Repeat after me: I must backup my LAMP applications!! If you’re like me – you’ve hacked your way through several iterations of backup scripts over the years. I can’t even imagine how screwed I’d be if my server went down without a backup. I have thousands of hours worth of code and ultra important and sensitive data.

In the past, I put together scripts that had hard-coded commands to tar/ftp the applications and data to a remote server. As I added new applications – or as applications would mature (and spread into other areas of the server), I would simply modify the original scripts to include the new stuff. So, of course (because I’m lazy sometimes), I had on several occasions inadvertently neglected to include something in my backup scripts. Over time, my backup scripts became ugly, unmanageable, and over-complicated.

So I came up with a new strategy. Why not develop a set of scripts that:

a. will back up the server nightly directly to remote storage
b. do not have to be constantly modified as new applications or application components are added.

Those seem like reasonable goals.

First, a little background; I have a dedicated Linux server running CentOS (although this technique should be Linux version agnostic). I host roughly 20 different domains on this server (not all of them are mine). For the stuff I develop, these LAMP applications typically consist of:

1. an htdocs directory (where the web-application is served from).
2. one or more MySQL databases (for application data and framework specific databases and tables)
3. associated scripts (for cron jobs, external activities, etc)

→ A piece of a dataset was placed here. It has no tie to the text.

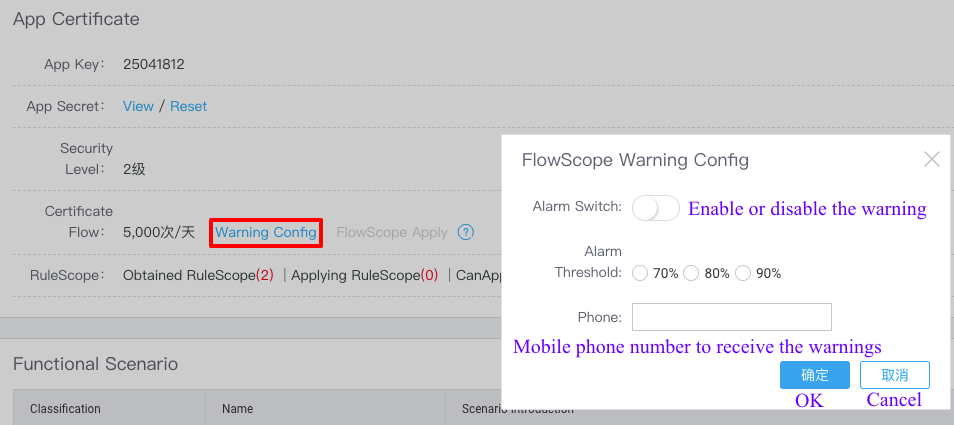Close the FlowScope Warning Config dialog
954x425 pixels.
[x=931, y=160]
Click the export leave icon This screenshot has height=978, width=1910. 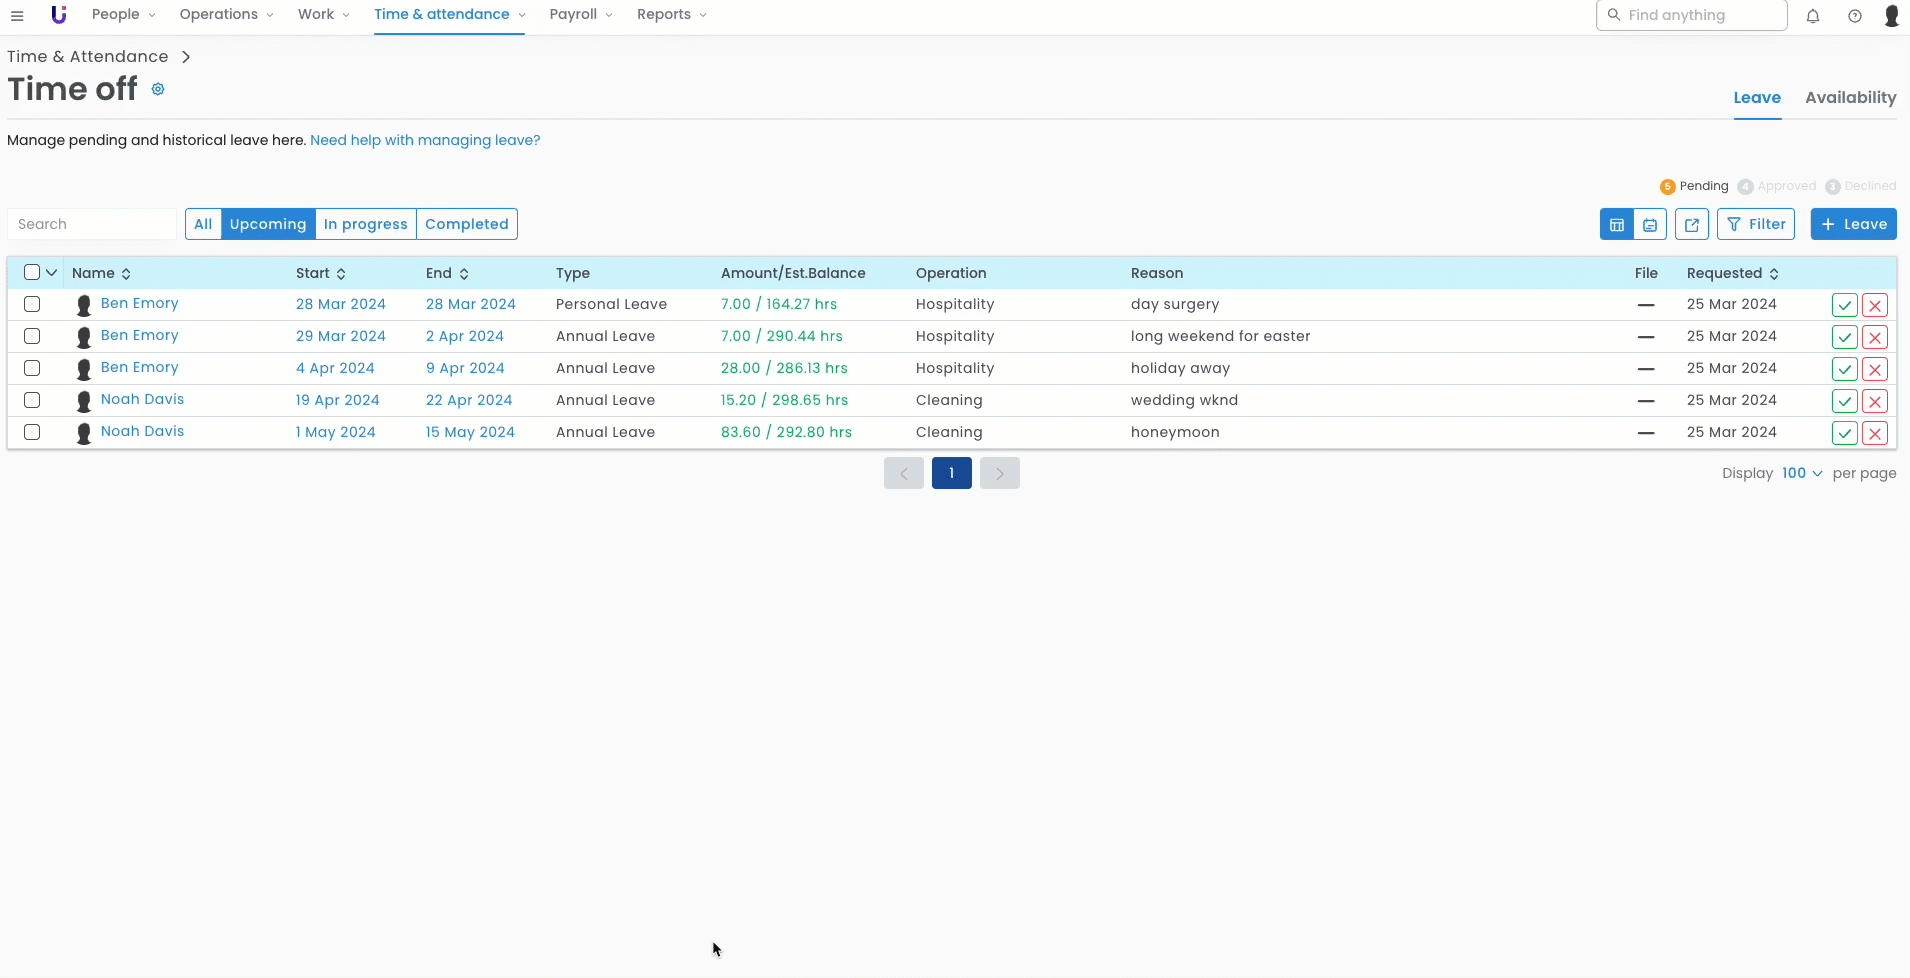click(x=1692, y=225)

So to do this, you have to possibly reorganize your application. Just be careful when you are following these instructions not to break your application, and make sure you think of config files, crontabs, etc.

Let’s get started:

1. Re-organize your applications, and use consistent naming conventions: Choose a path on your server, and store your application folder and scripts folders there. I use /usr/local. My application folders always follow the pattern htdocs.domain where domain is obviously the name of the domain (i.e. So for this website, the full-path/name of the application is /usr/local/htdocs.techkismet. Remember, if you move your application – you will need to make changes to your apache configuration files to point to your new htdocs directory.

I do the same thing with my application scripts. Using the same example before, my scripts folder would be /usr/local/scripts.techkismet

2. Create a home for your backup scripts and associated files: I used /usr/local/backups. . You should also create a sub-folder within that folder called “temp”. This is where your script will temporarily put all of the files that are being backed-up.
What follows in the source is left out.